Appending Precomputed Clause Conditions to Source DataFrame

generatePrecomputedConditionsAndDF(
  sourceDF: DataFrame,
  clauses: Seq[DeltaMergeIntoClause]): (DataFrame, Seq[DeltaMergeIntoClause])

generatePrecomputedConditionsAndDF rewrites conditional clauses of all the given DeltaMergeIntoClauses.

rewriteCondition

rewriteCondition populates an internal preComputedClauseConditions registry of pairs of a generated column name (e.g., _update_condition_0_) and a rewritten condition for every conditional clause (i.e., DeltaMergeIntoClauses with a condition).

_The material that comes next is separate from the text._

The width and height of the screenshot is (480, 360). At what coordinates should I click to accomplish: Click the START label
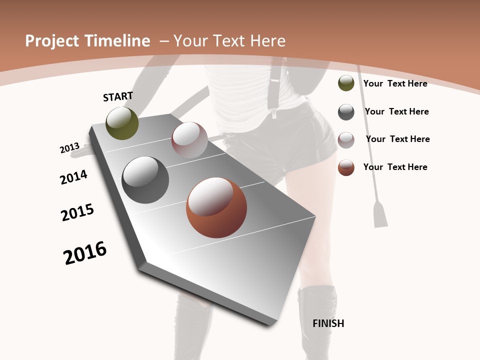coord(118,96)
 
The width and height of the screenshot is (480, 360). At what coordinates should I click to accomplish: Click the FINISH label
coord(328,324)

generatePrecomputedConditionsAndDF adds the generated columns (of the conditional clauses) to the given sourceDF (to precompute clause conditions).

In the end, generatePrecomputedConditionsAndDF returns a pair of the following:

  1. The given sourceDF with the generated columns
  2. The given clauses with rewritten conditions

generatePrecomputedConditionsAndDF is used when:

Rewriting Conditional Clause

rewriteCondition[T <: DeltaMergeIntoClause](
  clause: T): T

rewriteCondition rewrites the condition of the given DeltaMergeIntoClause to use a column name of the following pattern (with the clauseType):

_[clauseType]_condition_[index]_

rewriteCondition adds a pair of the new name and the condition in a local preComputedClauseConditions registry (of the owning generatePrecomputedConditionsAndDF).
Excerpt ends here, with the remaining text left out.